Social Entrepreneur Leila Janah Is Dead at 37
Social Entrepreneur Leila Janah Is Dead at 37
People in Africa need jobs and companies need people to input data for AI. It’s a perfect match.
Social entrepreneur Leila Janah died on Thursday from complications of Epithelioid Sarcoma, a very rare cancer with which she was diagnosed in April 2019. Janah, the child of Indian immigrants, was an Africa expert who founded two non-profits and one for-profit company, all with the aim of improving life for very poor people in Africa — by giving them reasonably well paid work. She was a young global leader of the World Economic Forum, and had appeared on the cover of Inc.’s sister publication Fast Company.
Janah’s company Samasource is changing the world because of one simple and brilliant insight: Poor people in African nations are not just in need of philanthropic help, they can also be a resource for companies needing remote work, particularly data input for training artificial intelligence, which requires massive amounts of data. Samasource hires people in areas with little opportunity, trains them in AI data input and other computer tasks, and then provides their services to a list of global companies that includes Google, Microsoft, and Walmart among many others. In November, the company announced it had raised a $14.8 million Series A round of funding for Samasource’s for-profit AI business.

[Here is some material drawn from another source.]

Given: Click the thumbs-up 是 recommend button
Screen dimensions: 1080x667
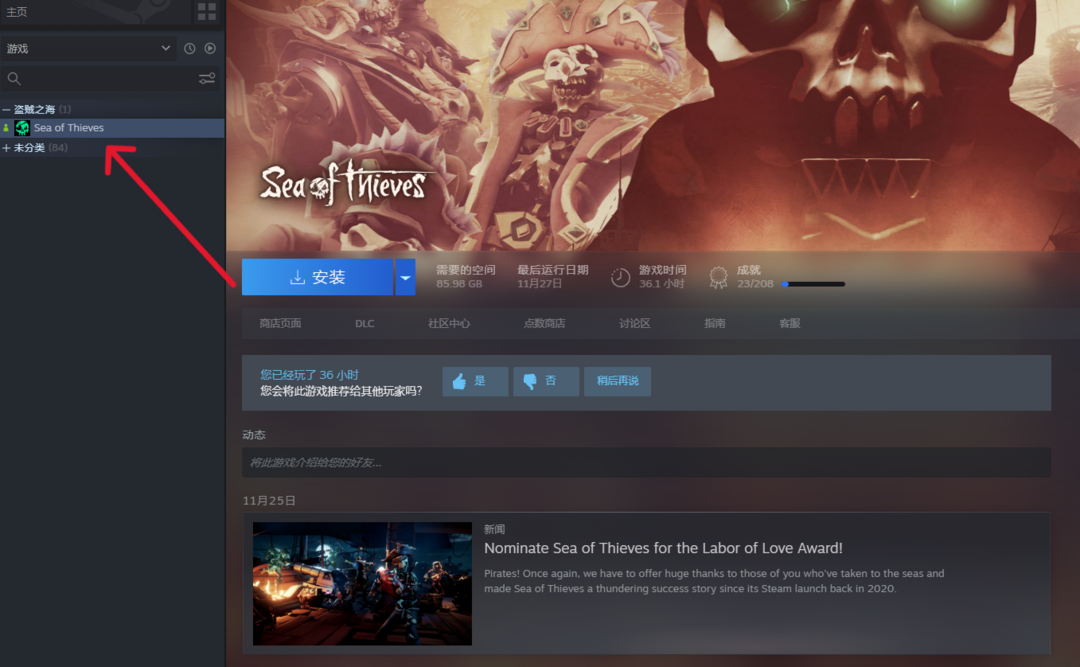Looking at the screenshot, I should tap(475, 381).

Janah also founded Samaschool, which provides digital training, Samahope, a crowd-funding platform for doctors treating women and children in poor areas, and LXMI, a luxury skin care brand that employs women from poor communities in the Nile Valley to harvest its products.
From $1 a day to a U.S. community college.
Samasource says it has provided reasonably paid work to more than 50,000 people. In the introduction to her 2017 book Give Work, Janah described one of them, a Kenyan woman named Vanessa Lucky Kanyi who had previously been working for $1 a day — not enough to live on even in Nairobi.